Coronaviruses have genomes encoded by RNA. Therefore, a standard PCR cannot be used to detect the presence of the virus. A real-time reverse transcription PCR (RT-PCR) assay was used to detect viral RNA by targeting a consensus RdRp region of pan COVID-19 (Zhu et al. 2020) . Several companies have developedkit tests for the presence of four multiple COVID-19 genes: O, R, N, and E. Mammoth Biosciences wants to expand its efforts beyond CRISPR-based disease detection to create a prototype of a rapid POC molecular test for COVID-19 that can quickly and accurately distinguish the recently-discovered coronavirus strain from all other infectious diseases. A version of the metagenomics platform Explify Respiratory (IDbyDNA) has been upgraded to enable detection of COVID-19 and differentiate it from other coronaviruses. To further characterize the virus, de novo sequences of COVID-19 genome has been carried out from clinical specimens (bronchoalveolar-lavage fluid) and human airway epithelial cell virus isolates obtained by Illumina and nanopore sequencing.

Although molecular assays for direct detection of the viral genetic material are available for the diagnosis of acute infection, there is lack serological assays suitable to specifically detect SARS-CoV-2 antibodies. Molecular diagnostic tests are not useful in identifying persons who have already recovered from COVID-19, as they will no longer have detectable levels of viral RNA in their body. These recovered patients will, however, have antibodies that fight off the virus circulating in their blood. Serological assays are of critical importance for determining seroprevalence in a population, define previous exposure and identify highly reactive human donors for the generation of convalescent serum for therapy. Sensitive and specific identification of coronavirus SARS-Cov-2 antibody titers will also support screening of health care workers to identify those who are already immune and can be deployed to care for infected patients minimizing the risk of viral spread to colleagues and other patients. However, there is lack of proper test and the value of antibodies in the management of COVID-19 is questionable.
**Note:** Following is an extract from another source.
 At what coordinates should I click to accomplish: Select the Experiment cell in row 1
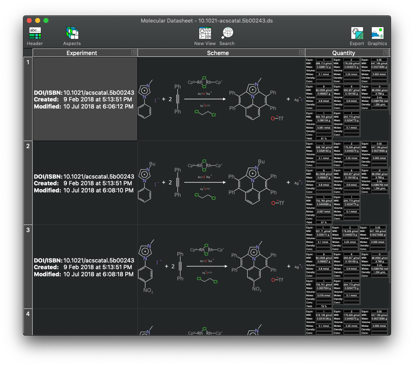[85, 99]
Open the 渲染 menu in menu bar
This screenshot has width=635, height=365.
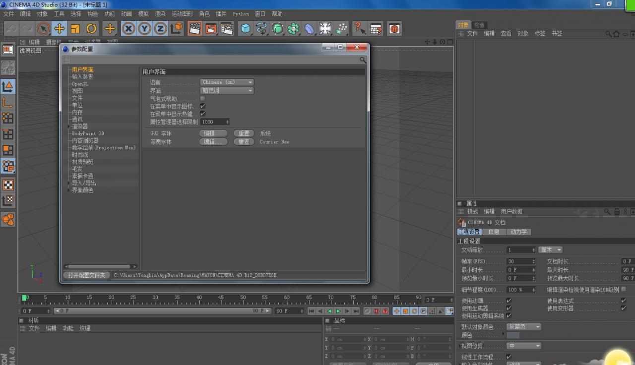[160, 14]
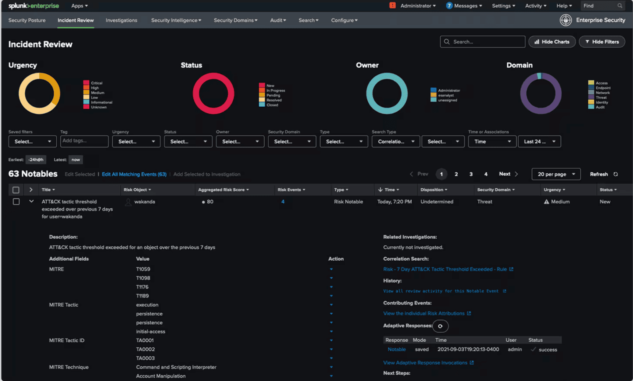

A better understanding of viral pathogenicity and zoonotic transmission is crucial for prediction and prevention of future outbreaks. Use of integrated comparative genomics and machine learning techniques has enabled identification of key genomic features that differentiate SARS-CoV-2 and the viruses behind the two previous deadly coronavirus outbreaks, SARS-CoV and MERS-CoV, from less pathogenic coronaviruses (Gussow et al. 2020 ). These features include enhancement of the nuclear localization signals in the nucleocapsid protein and distinct inserts in the spike glycoprotein that appear to be associated with high case fatality rate of these coronaviruses as well as the host switch from animals to humans. The identified features could be crucial contributors to coronavirus pathogenicity and possible targets for diagnostics, prognosis, and interventions. The predictions made through this analysis unveil potential critical features in the mechanism of SARS-CoV-2 virulence and its evolutionary history, are amenable to straightforward experimental validation, and could serve as predictors of strains pathogenic to humans.
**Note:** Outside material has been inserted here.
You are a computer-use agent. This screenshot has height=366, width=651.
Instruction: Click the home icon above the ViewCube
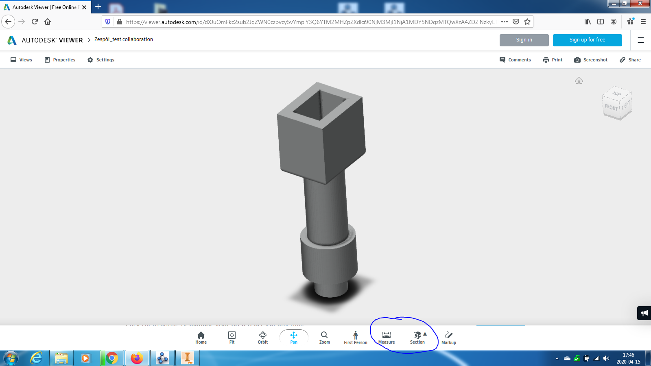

A GWAS in Europe by Host Genetics Consortium, which included de novo genotyping for Covid-19 with respiratory failure, detected a novel susceptibility locus at a chromosome 3p21.31 gene cluster and confirmed a potential involvement of the ABO blood-group system in Covid-19 (Ellinghaus et al. 2020 ). On chromosome 3p21.31, the peak association signal covered a cluster of six genes (SLC6A20, LZTFL1, CCR9, FYCO1, CXCR6, and XCR1), several of which have functions that are potentially relevant to Covid-19. One candidate is SLC6A20, which encodes the sodium-imino acid (proline) transporter 1 and which functionally interacts with ACE-2. It seems reasonable to conclude that the chromosome 3p21.31 locus is involved in Covid-19 susceptibility per se, with a possible enrichment in patients with severe disease. This latter interpretation is supported by the significantly higher frequency of the risk allele among patients who received mechanical ventilation than among those who received supplemental oxygen only as well as by the finding of younger age among patients who were homozygous for the risk allele than among patients who were heterozygous or homozygous for the nonrisk allele.

The ABO locus holds considerable risk for population stratification, which is increased by the inclusion of randomly selected blood donors in the current study (for which there is an inherent risk of blood group O enrichment).

In young male patients with severe COVID-19, rare loss-of-function variants of X-chromosomal gene TLR7 were identified by whole exome sequencing, which were associated with impaired type I and II interferon responses rendering them susceptible to the virus infection (van de Made et al. 2020) .

Although apolipoprotein E4 (apoE4) apoE has been classically associated with lipoprotein metab-olism and atherosclerosis, it is also associated with the risk of susceptibility to viral infections. ApoE4 genotype may predict the propensity to manifest rapid and severe illness with COVID-19. It is also noteworthy that apoE is expressed by many cell types in the lung, including macrophages and both Types I and II alveolar epithelial cells9; while the functional receptor for SARS-CoV-2, angiotensinconverting enzyme 2, is highly expressed on Type II alveolar cells. 10 Moreover, the local pulmonary apoE concentration acts as a danger signal in asthmatics, which activates the inflammasome and subsequently interleukin-1β production by macrophages. Therefore, it is possible that having one or two copies of apoE4 predisposes one to be at high risk to progress to severe illness from SARS-CoV-2, by virtue of a sequence of robust innate immune response, followed by cytokine storm and resulting ARDS. Furthermore, apoE polymorphism may explain in part why African Americans appear to be disproportionally affected with severe illness from COVID-19, in addition to other wellknown socioeconomic inequalities and risk factors. The apoE genotype is easily obtained by buccal swab analysis or blood test, and investigators should determine if having a copy of apoE4 does indeed predict more severe COVID-19 and death. If so, this group could be targeted more aggressively from the outset of the disease (Goldstein et al. 2020) .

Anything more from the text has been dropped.